[WHAT THE TASK ASKS]:
Each line below should be written out again exactly.

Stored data
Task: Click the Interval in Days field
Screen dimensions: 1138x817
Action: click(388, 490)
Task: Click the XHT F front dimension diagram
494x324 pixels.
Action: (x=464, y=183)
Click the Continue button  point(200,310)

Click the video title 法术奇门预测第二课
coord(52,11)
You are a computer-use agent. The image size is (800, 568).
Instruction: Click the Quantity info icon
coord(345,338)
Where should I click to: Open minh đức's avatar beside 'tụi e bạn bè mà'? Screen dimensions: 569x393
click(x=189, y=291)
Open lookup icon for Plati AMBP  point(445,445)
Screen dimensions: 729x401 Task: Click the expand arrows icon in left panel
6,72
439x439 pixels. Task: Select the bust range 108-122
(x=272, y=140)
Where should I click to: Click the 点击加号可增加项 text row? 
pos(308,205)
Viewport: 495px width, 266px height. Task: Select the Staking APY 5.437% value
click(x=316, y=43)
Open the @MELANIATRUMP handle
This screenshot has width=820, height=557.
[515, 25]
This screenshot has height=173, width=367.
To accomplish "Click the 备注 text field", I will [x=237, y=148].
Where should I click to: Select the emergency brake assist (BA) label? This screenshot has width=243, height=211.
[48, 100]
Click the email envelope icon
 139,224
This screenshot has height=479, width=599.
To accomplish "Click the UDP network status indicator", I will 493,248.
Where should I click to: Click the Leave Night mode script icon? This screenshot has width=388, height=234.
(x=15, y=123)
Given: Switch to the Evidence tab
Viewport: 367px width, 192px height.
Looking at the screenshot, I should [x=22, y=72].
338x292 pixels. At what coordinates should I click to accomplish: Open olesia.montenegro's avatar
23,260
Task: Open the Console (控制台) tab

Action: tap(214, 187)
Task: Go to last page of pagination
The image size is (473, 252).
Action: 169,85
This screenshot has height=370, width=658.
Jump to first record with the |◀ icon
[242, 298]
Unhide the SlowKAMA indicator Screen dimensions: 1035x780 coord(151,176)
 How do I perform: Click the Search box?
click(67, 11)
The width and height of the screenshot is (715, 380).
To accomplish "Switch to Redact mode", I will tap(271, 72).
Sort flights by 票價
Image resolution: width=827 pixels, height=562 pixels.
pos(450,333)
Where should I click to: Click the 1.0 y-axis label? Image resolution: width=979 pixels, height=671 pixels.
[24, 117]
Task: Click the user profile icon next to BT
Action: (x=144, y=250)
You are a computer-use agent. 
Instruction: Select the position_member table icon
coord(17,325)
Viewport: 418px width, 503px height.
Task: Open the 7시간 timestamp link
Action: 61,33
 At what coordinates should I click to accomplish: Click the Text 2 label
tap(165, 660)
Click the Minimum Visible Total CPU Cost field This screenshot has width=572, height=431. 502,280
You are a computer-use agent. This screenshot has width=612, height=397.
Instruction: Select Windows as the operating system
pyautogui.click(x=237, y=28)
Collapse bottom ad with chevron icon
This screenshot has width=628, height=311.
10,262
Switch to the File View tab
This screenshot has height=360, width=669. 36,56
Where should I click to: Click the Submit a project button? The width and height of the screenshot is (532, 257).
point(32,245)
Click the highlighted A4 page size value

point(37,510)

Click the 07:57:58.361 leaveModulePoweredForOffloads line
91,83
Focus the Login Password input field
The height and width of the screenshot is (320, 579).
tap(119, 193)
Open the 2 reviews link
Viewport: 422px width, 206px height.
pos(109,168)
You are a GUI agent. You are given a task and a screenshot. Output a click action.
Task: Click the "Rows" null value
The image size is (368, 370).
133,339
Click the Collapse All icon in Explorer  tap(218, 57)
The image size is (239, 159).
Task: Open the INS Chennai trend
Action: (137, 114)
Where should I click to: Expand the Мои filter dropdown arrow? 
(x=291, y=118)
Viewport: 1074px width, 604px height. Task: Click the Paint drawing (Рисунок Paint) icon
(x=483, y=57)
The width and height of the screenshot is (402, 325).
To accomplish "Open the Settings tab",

[WRITTEN RESPONSE]:
Task: Click the Interval in Days field
Screen dimensions: 1138x817
Action: click(388, 490)
Task: Click the XHT F front dimension diagram
494x324 pixels.
Action: (x=464, y=183)
Click the Continue button  point(200,310)

Click the video title 法术奇门预测第二课
coord(52,11)
You are a computer-use agent. The image size is (800, 568).
Instruction: Click the Quantity info icon
coord(345,338)
Where should I click to: Open minh đức's avatar beside 'tụi e bạn bè mà'? Screen dimensions: 569x393
click(x=189, y=291)
Open lookup icon for Plati AMBP  point(445,445)
Screen dimensions: 729x401 Task: Click the expand arrows icon in left panel
6,72
439x439 pixels. Task: Select the bust range 108-122
(x=272, y=140)
Where should I click to: Click the 点击加号可增加项 text row? 
pos(308,205)
Viewport: 495px width, 266px height. Task: Select the Staking APY 5.437% value
click(x=316, y=43)
Open the @MELANIATRUMP handle
This screenshot has width=820, height=557.
[515, 25]
This screenshot has height=173, width=367.
To accomplish "Click the 备注 text field", I will [x=237, y=148].
Where should I click to: Select the emergency brake assist (BA) label? This screenshot has width=243, height=211.
[48, 100]
Click the email envelope icon
 139,224
This screenshot has height=479, width=599.
To accomplish "Click the UDP network status indicator", I will 493,248.
Where should I click to: Click the Leave Night mode script icon? This screenshot has width=388, height=234.
(x=15, y=123)
Given: Switch to the Evidence tab
Viewport: 367px width, 192px height.
Looking at the screenshot, I should [x=22, y=72].
338x292 pixels. At what coordinates should I click to accomplish: Open olesia.montenegro's avatar
23,260
Task: Open the Console (控制台) tab

Action: tap(214, 187)
Task: Go to last page of pagination
The image size is (473, 252).
Action: 169,85
This screenshot has height=370, width=658.
Jump to first record with the |◀ icon
[242, 298]
Unhide the SlowKAMA indicator Screen dimensions: 1035x780 coord(151,176)
 How do I perform: Click the Search box?
click(67, 11)
The width and height of the screenshot is (715, 380).
To accomplish "Switch to Redact mode", I will tap(271, 72).
Sort flights by 票價
Image resolution: width=827 pixels, height=562 pixels.
pos(450,333)
Where should I click to: Click the 1.0 y-axis label? Image resolution: width=979 pixels, height=671 pixels.
[24, 117]
Task: Click the user profile icon next to BT
Action: (x=144, y=250)
You are a computer-use agent. 
Instruction: Select the position_member table icon
coord(17,325)
Viewport: 418px width, 503px height.
Task: Open the 7시간 timestamp link
Action: 61,33
 At what coordinates should I click to accomplish: Click the Text 2 label
tap(165, 660)
Click the Minimum Visible Total CPU Cost field This screenshot has width=572, height=431. 502,280
You are a computer-use agent. This screenshot has width=612, height=397.
Instruction: Select Windows as the operating system
pyautogui.click(x=237, y=28)
Collapse bottom ad with chevron icon
This screenshot has width=628, height=311.
10,262
Switch to the File View tab
This screenshot has height=360, width=669. 36,56
Where should I click to: Click the Submit a project button? The width and height of the screenshot is (532, 257).
point(32,245)
Click the highlighted A4 page size value

point(37,510)

Click the 07:57:58.361 leaveModulePoweredForOffloads line
91,83
Focus the Login Password input field
The height and width of the screenshot is (320, 579).
tap(119, 193)
Open the 2 reviews link
Viewport: 422px width, 206px height.
pos(109,168)
You are a GUI agent. You are given a task and a screenshot. Output a click action.
Task: Click the "Rows" null value
The image size is (368, 370).
133,339
Click the Collapse All icon in Explorer  tap(218, 57)
The image size is (239, 159).
Task: Open the INS Chennai trend
Action: (137, 114)
Where should I click to: Expand the Мои filter dropdown arrow? 
(x=291, y=118)
Viewport: 1074px width, 604px height. Task: Click the Paint drawing (Рисунок Paint) icon
(x=483, y=57)
The width and height of the screenshot is (402, 325).
To accomplish "Open the Settings tab",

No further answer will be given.